Teil uns doch mal bitte mit warum du von Teleruten geheilt bist, und warum mehrteilige Reiseruten besser sind ?


----------



## Algon (23. Dezember 2009)

*AW: ?Welche Rute und Rolle zum Hechtangeln?*

-ist mir zu wartungsintensiv und zu anfällig
-Steckruten halten, *bei mir*, einfach länger
-Hat mir oft zu wenig Ringe (Abstand zu groß) 

MfG Algon


----------



## spin89 (23. Dezember 2009)

*AW: ?Welche Rute und Rolle zum Hechtangeln?*

Also zu den Mehrteile Reiseruten, auch dies sind Steckruten sind klein im Transport und haben noch ne besser Aktion als Teleruten.. aber egal dazu genug.....ob nun Tele oder Steckrute muss jeder selbst entscheiden da gehen die Meinungen weit auseinander jeder betrachted die Vor- und Nachteile anders.


Zum Transport von Steckruten, du kannst Transportrohre verwenden ansonsten gibt es von Sportex ne geniale Tasche bzw Transportrohr allerdings mit Schulterträger und man kann zu dem die Rolle montiert lassen.Lässt sich wunderbar auch aufm Fahrrad transportieren und die Rute is sicher. Kostenpunkt waren 39euro.... hier maln link fürn Beispielbild:

http://www.hav-shop.de/var/hav-shop...ENROHR-150-fuer-eine-montierte-Rute_large.jpg

Was ich aber noch anmerken möchte, mittlerweile geht es in diesem Thread immer weniger um ne konktrete empfehlung was er sich an Geschirr zulegen soll, sondern um die Frage was ist besser Tele oder Steckrute. So dazu gibt es aber geügend andere Threads durch die sich dieser Threadstarter vllt ersteinmal durcharbeiten sollte, damit er ne Entscheidung trifft ob er nun ne Tele oder ne Steckrute wählt.
-
Erst wenn das klarsteht kann man konkrete Informationen und Tipps geben für seinen Rutenkauf.....es wurden viele Vorschläge gemacht und so wies aussieht kommen auch keine weiteren und der Thread wird immer weiter so laufen wie die letzten 2 Seiten.
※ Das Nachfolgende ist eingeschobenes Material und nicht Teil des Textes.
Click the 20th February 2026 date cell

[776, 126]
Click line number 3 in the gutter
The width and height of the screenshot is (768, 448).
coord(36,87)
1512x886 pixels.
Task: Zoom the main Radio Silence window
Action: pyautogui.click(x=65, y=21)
Gruss Spin89 und ich möchte hiermit niemanden angreifen


----------



## Algon (23. Dezember 2009)

*AW: ?Welche Rute und Rolle zum Hechtangeln?*

z.B.
http://www.anglerboard.de/board/showthread.php?t=170399&page=3


----------



## Nordlichtangler (23. Dezember 2009)

*AW: ?Welche Rute und Rolle zum Hechtangeln?*

Mal was grundsätzliches zu Teleruten:

Die allermeisten Teleruten sind billig gemacht, auch billiger gebaut als die Steckruten. Sie haben auch im Verhältnis meist viel mehr Steckungen, was bei ungenauer Ausführung der Anpassung (billige Rute) sich schnell zu einem wackeligen Klapper addiert. Durch die ineinander gesteckten Teile wird eine Telerute nach vorne definiert mit jedem Stück erheblich dünner, was eine gute Spitzenaktion mit kräftigen Unterbau ermöglicht (Spitzenaktion, stark progressiv), die eine homogen durchgehende Steckrute lange nicht so gut und einfach hinbekommt. Was einige Vorteile bezüglich leichtem Werfen und Köderbandbreite für die Telerute bedeuten würde. 

Aber, das schlimmste Manko der Teleruten praktisch durch die Bank weg: *Zuwenig und dazu noch falsch platzierte Ringe*. Wenn da nur 1-2 Ringe zuwenig dran sind, wird die Rute durch unschöne lange Spanbögen so durchgebogen, dass die Drilleigenschaften nicht nur suboptimal, sondern meist beschi$$en  sind. Das kann man einfach abzählen, wenn man die Ringzahlen im Verhältnis zu guten bekannten Steckrutenberingungen oder wie bei Posenruten gar Matchrutenberingungen vergleicht. 5 Ringe da wo 8 oder gar 12 hingehören, sind einfach zu wenig. Eine solche Telerute ist ohne mehr Ringe eigentlich schlichtweg unbrauchbar. 
Dann sind die schweren Metallhülsenringe auch asbach uralt - man kann da genauso feine Einbein- oder Zweibeinringe anbinden wie bei den Steckruten.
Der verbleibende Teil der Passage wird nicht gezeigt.